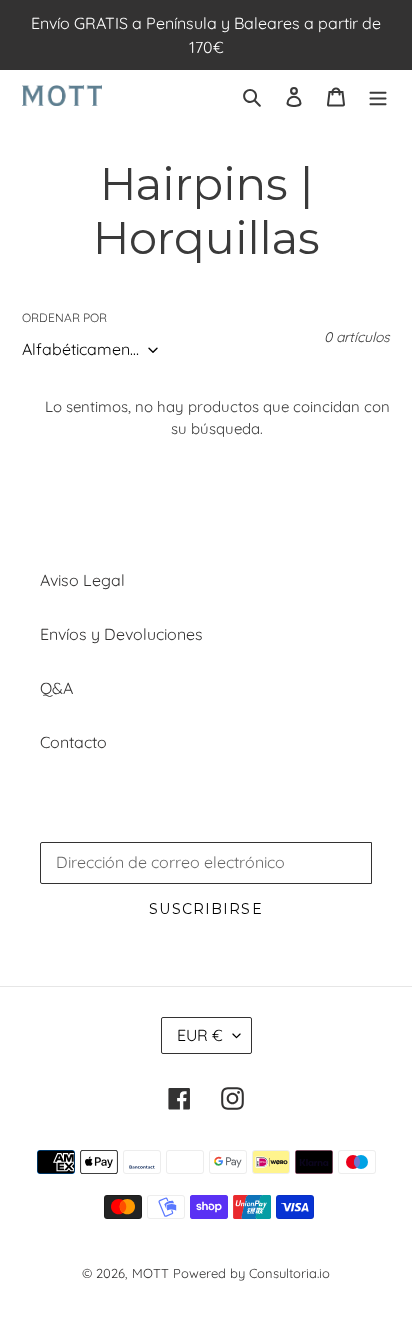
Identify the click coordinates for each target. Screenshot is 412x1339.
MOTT (150, 1273)
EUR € (200, 1035)
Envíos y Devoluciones (121, 634)
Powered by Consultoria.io (251, 1273)
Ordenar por (64, 317)
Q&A (56, 688)
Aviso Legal (82, 580)
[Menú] (378, 95)
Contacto (73, 742)
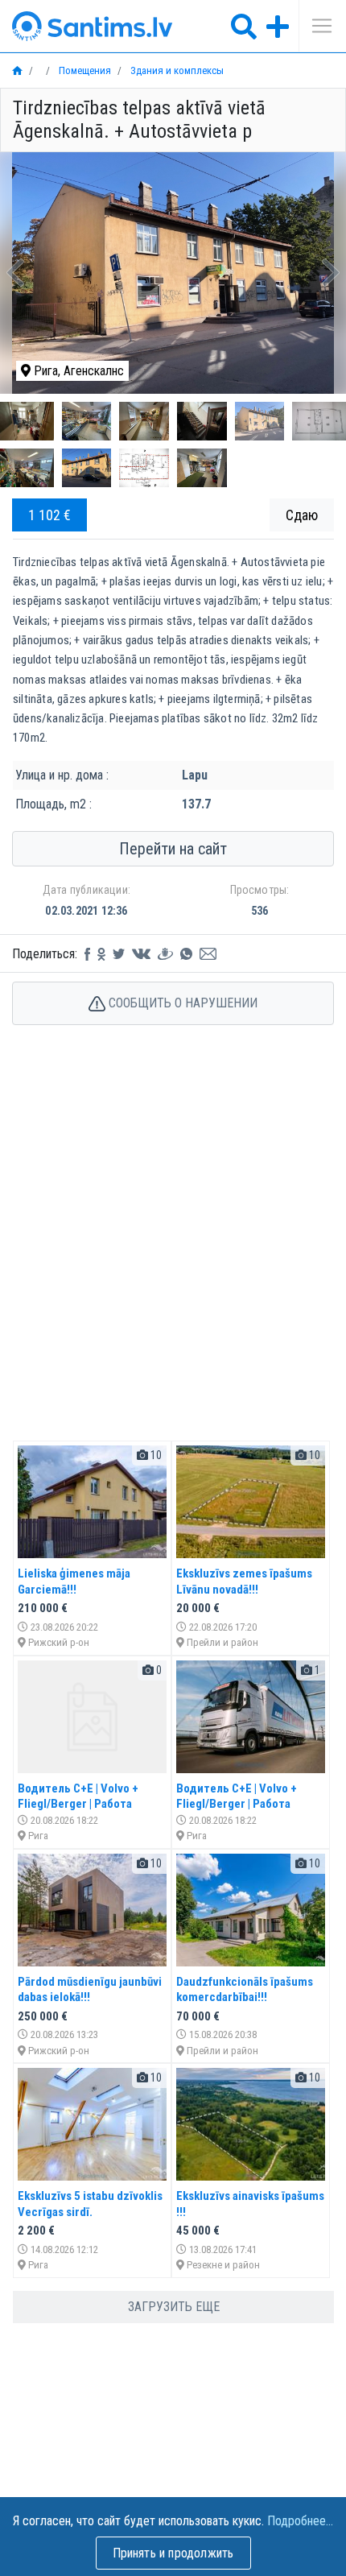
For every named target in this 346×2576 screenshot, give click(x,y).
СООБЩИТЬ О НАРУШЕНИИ (181, 1003)
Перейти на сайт (173, 848)
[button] (15, 273)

***

WHAT THIS TASK INVOLVES:
Could you return all of the entries above exactly, without any images?

ANSWER SPACE:
Identify the click coordinates for each target. Screenshot is 412x1339.
MOTT (150, 1273)
EUR € (200, 1035)
Envíos y Devoluciones (121, 634)
Powered by Consultoria.io (251, 1273)
Ordenar por (64, 317)
Q&A (56, 688)
Aviso Legal (82, 580)
[Menú] (378, 95)
Contacto (73, 742)
For every named target in this 346×2576 screenshot, give click(x,y).
СООБЩИТЬ О НАРУШЕНИИ (181, 1003)
Перейти на сайт (173, 848)
[button] (15, 273)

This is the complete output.